It's Japanese ink painting again. (Actually, it's acrylic for me since I've still not found a vegan ink! Or rather, I did manage to track this one shellac-free liquid ink, but all the shops either charge $45 to ship it, or they don't even ship to Spain at all. I did find one seller on eBay that had no shipping restrictions but I thought that if the "proper" shops do, maybe there's a reason for it and I'll just end up paying even more for customs etc. So anyway, this is not proper ink painting. But fun nonetheless ;)
But it's a very particular kind of ink painting, wabi-sabi style. If you're not familiar with the idea of wabi-sabi, it's (very simplified) the art of seeing beauty and value in all that is life, which is imperfect, intimate and unfinished.
It's rather hard to explain precisely what wabi-sabi is (especially since I'm not exactly sure of it myself!) but I think that one version of it might have something to do with seing the beauty in, say, an old worn kitchen table, not because it fits the style of faux country home, but because it's the same table you sat at as a child and used to play under with your sister and you can still see the dent from a plate dropped during a pancake eating contest.

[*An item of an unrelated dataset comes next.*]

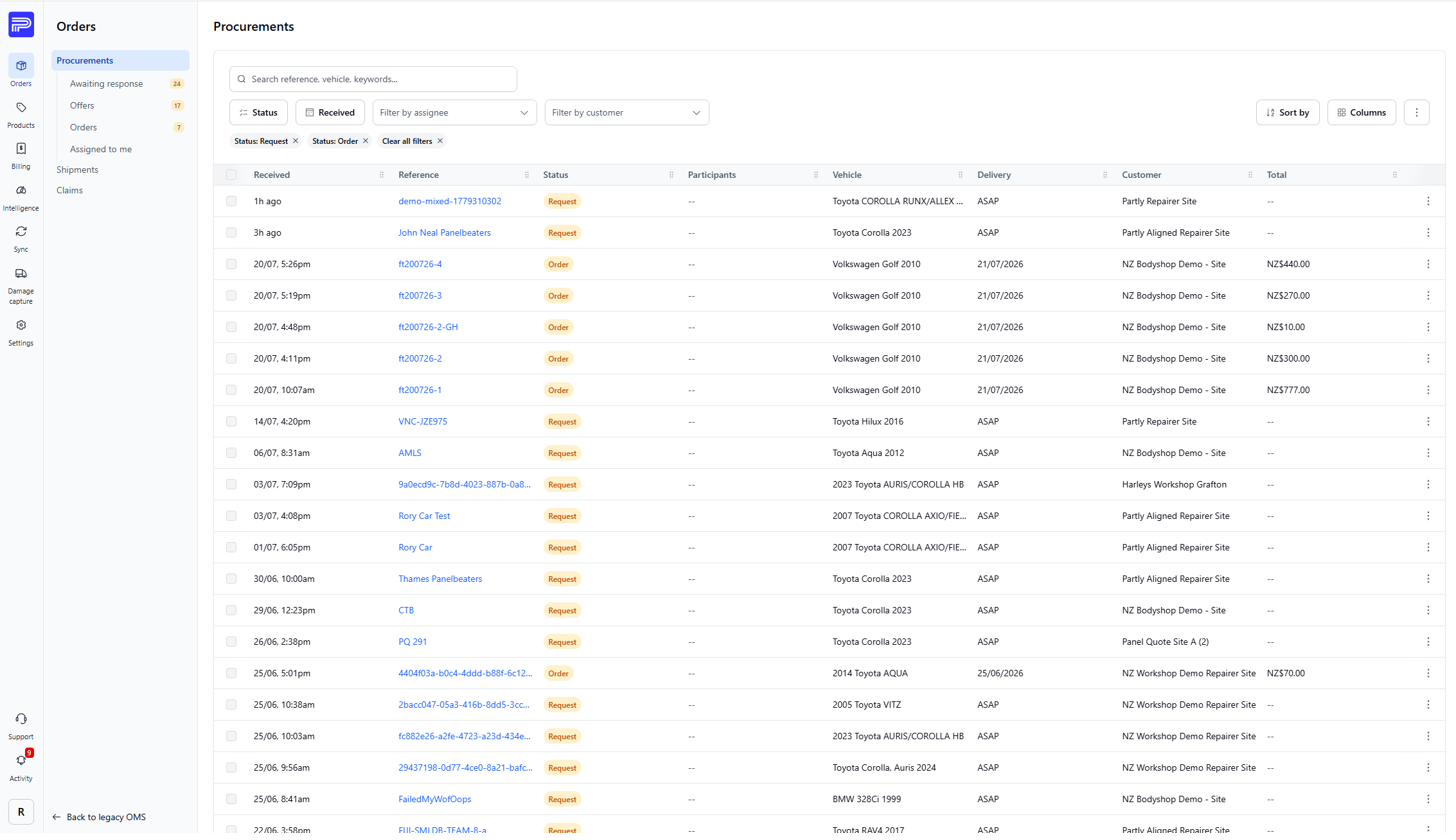
Task: Expand the Filter by customer dropdown
Action: pos(627,113)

Shabby chic would be the manufactured, self-aware version of it.
"Subtle", is also a word that comes to mind.
For the mini exhibition based on this expression, i chose this very quiet painting of a spring summer rain. I made it without plan, and as I realised once it was over, I did it without self-awareness - I wasn't seeking to create an effect, I just felt the rain. And the result is very subtle and soft, definitely not something that stands out, it's instead something you might notice after having looked at it for a while.
It's just unfortunate it proved impossible to get a good shot of it behind the glass.
My next project is to make a wabi-sabi object. This way I won't have the "gratis" aspect of patina, that will instead be something for the future. But it will be handmade, it will become used and I will leave it raw and simple, no polishing or adjustments, it will be one of a kind.
I've already started on it - it'll be a concrete tealight holder. I want to paint some part of it but we'll see how I feel about it when it's done. It's still in the cupboard, curing:
Maybe it'll turn out a happy accident, like a watercolour painting where you spilled a blob of colour where you hadn't intended to but it turned out in the end to be the detail that made the painting!